Discuss with your adolescent that bullying has significant impact on people's lives. It can be helpful to give examples of people who have stress in their lives in many forms, and how experiencing rejection from their peers can be devastating. Teaching responses to bullying among adolescents can be very challenging, as research suggests their reaction to bullying behavior can either significantly increase or decrease the amount of bullying they may encounter. It is important to be non-judgmental of your child's preferred response to bullying behavior, unless it threatens their safety. Rather, it is most beneficial to provide them with as many strategies and chances to practice responses to bullying as possible. A typical response to bullying for adolescents is to purposefully refuse to address a rumor in front of a group. Teach your adolescent strategies for emotional control to keep a "cool head" when they encounter a rumor or putdown. The goal is to keep a sense of peace in order to leave a group situation, seek help or advice and respond without emotion. Advise them to consult with an impartial peer, sibling or parent prior to responding to any bullying behavior in-person or over technology.  

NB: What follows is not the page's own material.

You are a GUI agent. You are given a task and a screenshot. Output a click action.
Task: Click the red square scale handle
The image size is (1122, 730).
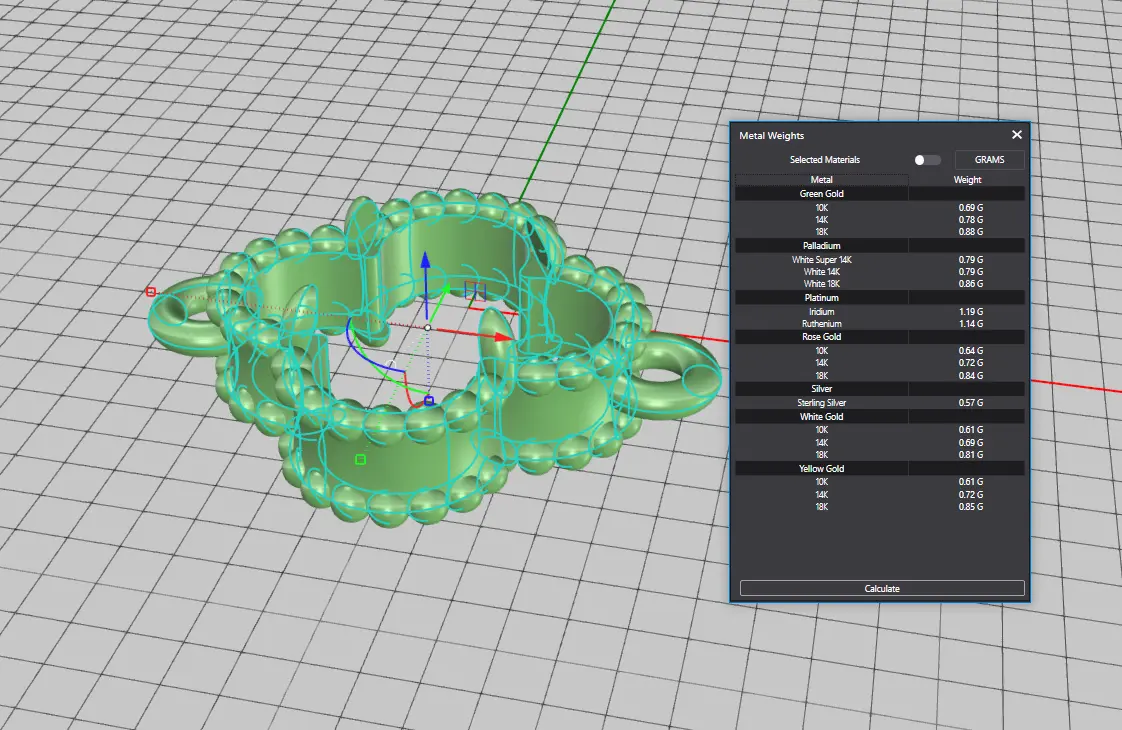click(151, 292)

Bullying behavior varies across developmental periods and unique forms of bullying may impact certain settings more than others. One important concept to understand is "climate." As most bullying behaviors occur in groups, it is possible that the climate of a school or community center can have influence on the prevalence of bullying behaviors.  Common ways to change the climate of a setting to be more positive and supportive is to establish superordinate goals. These goals establish a common interest among the majority of individuals within a setting. Examples of these goals are teaching series on human rights issues and follow-up activities like creating events for fundraising or spreading awareness. When a group of individuals within a setting have more of a chance to establish a common identity, they are more likely to demonstrate positive interactions towards one another which can replace negative bullying behaviors.

If you notice consistent concerns that you believe may be related to bullying, consult with mental health professionals to help determine the best route to proceed. It may be beneficial to provide your child or adolescent with a chance to meet with a mental health professional to process the feelings associated with being bullied or witnessing bullying, or to build social skills and coping skills to help reduce the frequency of experienced bullying. If you are interested in establishing accountability for your child or adolescent who may be perpetrating bullying behaviors, it could also be useful to consult with a mental health professional.